▸ Reading passage
---
Active Directory requirements

Integrate AKS on Azure Stack HCI or Windows Server Datacenter failover cluster with an Active Directory Domain Services (AD DS) environment for optimal management. When possible, use separate organizational units for the servers and services of AKS on Azure Stack HCI to provide more granular control access and permissions. Active Directory integration with Azure Kubernetes Service on Azure Stack HCI allows a user on a Windows domain-joined machine to connect to the API server (with kubectl) using their single sign-on (SSO) credentials.

Recommendations

The following recommendations apply for most scenarios. Follow the recommendations unless you have a specific requirement that overrides them.

Integrate AKS hybrid deployments with Azure Arc

To minimize the TCO, integrate AKS hybrid deployments with Azure Arc. Consider using the following Azure services:

  • Azure Monitor Container Insights. Monitors the performance of container workloads that are running on both Linux and Windows clusters. It collects memory and processor metrics, from controllers, nodes, and containers through the Metric API. With container insights, you can identify memory and processor utilization, detect overall pod's performance, understand the behavior of the cluster, and configure alerts for proactive monitoring.
  • Automation capabilities. AKS hybrid provides a wide range of automation capabilities, with OS updates combined with full-stack updates including firmware and drivers provided by Azure Stack HCI vendors and partners. You can run Windows PowerShell locally from one of the Azure Stack HCI servers or remotely from a management computer. Integration with Azure Automation and Azure Arc facilitates a wide range of automation scenarios for virtualized and containerized workloads.
  • Velero and Azure Blob Storage. Velero is an open-source tool that supports on-demand backup, scheduled backup, and restoration of all objects in the Kubernetes cluster for any resources defined and stored in an etcd database as a Kubernetes Custom Resource Definition (CRD). It provides backup of Kubernetes resources and volumes for an entire cluster or part of a cluster by using namespaces or label selectors. Store the backup set created with the Velero tool in an Azure storage account in a blob container.
  • Azure Arc–enabled Kubernetes Service. Provides Azure Resource Manager representation of AKS on Azure Stack HCI cluster. Deploy Azure Arc–enabled agents in a Kubernetes namespace, to collect logs and metrics, to gather cluster metadata, cluster version, and node count and ensure that agents are exhibiting optimal performance.
---
▸ What is required
Please extend the passage on integrating AKS on Azure Stack HCI with Active Directory and Azure Arc, starting after its last bullet.

▸ Information shown
---
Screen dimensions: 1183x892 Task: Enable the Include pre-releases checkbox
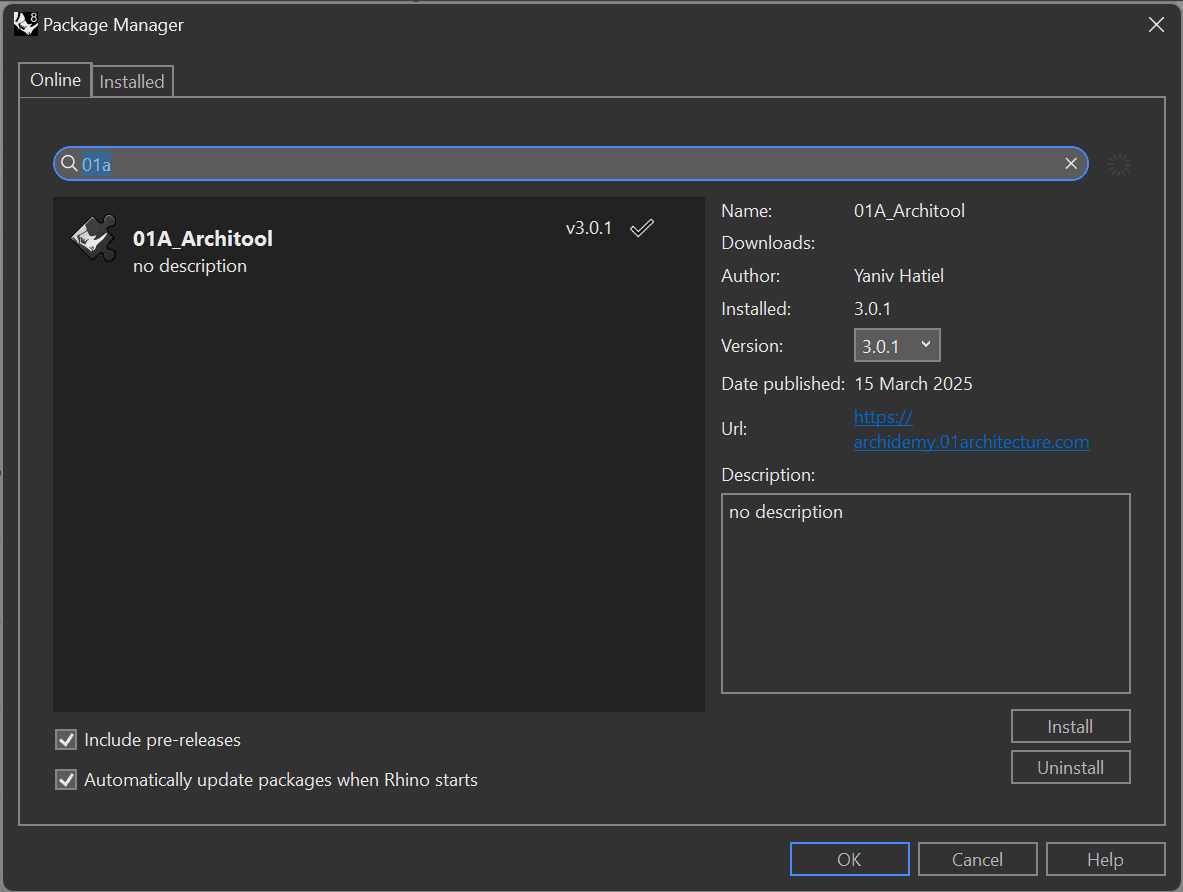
---
▸ The reply
  • Azure Policy. Deploy and enforce built-in security policies on AKS cluster using Azure Policy. You can also use custom policy definition to enforce GitOps, which is the practice of declaring the desired state of Kubernetes configuration (deployments, namespaces, and so on) in a Git repository.
  • Azure Policy for Kubernetes. Manage internal cluster policies implemented by Gatekeeper, deploys policy definition into the cluster as constraint template and report on the compliance state of your Kubernetes clusters from one place.
  • Azure RBAC. Use for role assignment and to manage access to Azure Arc–enabled Kubernetes.

Considerations

These considerations implement the pillars of the Azure Well-Architected Framework, which is a set of guiding tenets that can be used to improve the quality of a workload. For more information, see Microsoft Azure Well-Architected Framework.

Reliability

  • Implement a highly available VM for the Management Cluster, and multiple hosts in Kubernetes Cluster to meet the minimum level of availability for workloads.
  • Backup and restore workload clusters using Velero and Azure Blob Storage. Define availability and recovery targets to meet business requirements.
  • AKS hybrid deployments use failover clustering and live migration for high availability and fault tolerance. Live migration is a Hyper-V feature that allows you to transparently move running virtual machines from one Hyper-V host to another without perceived downtime.
  • Configure deployments to use Kubernetes features, such as Deployments, Affinity Mapping, and ReplicaSets, to ensure that the pods are resilient in disruption scenarios.
  • You should ensure that services referenced in the Architecture section are supported in the region to which Azure Arc is deployed.
  • Consider limiting usage of public container images, and only pull from container registries for which you have control over the SLA, such as ACR.

Security

Focus on the entire stack by securing the host and containers.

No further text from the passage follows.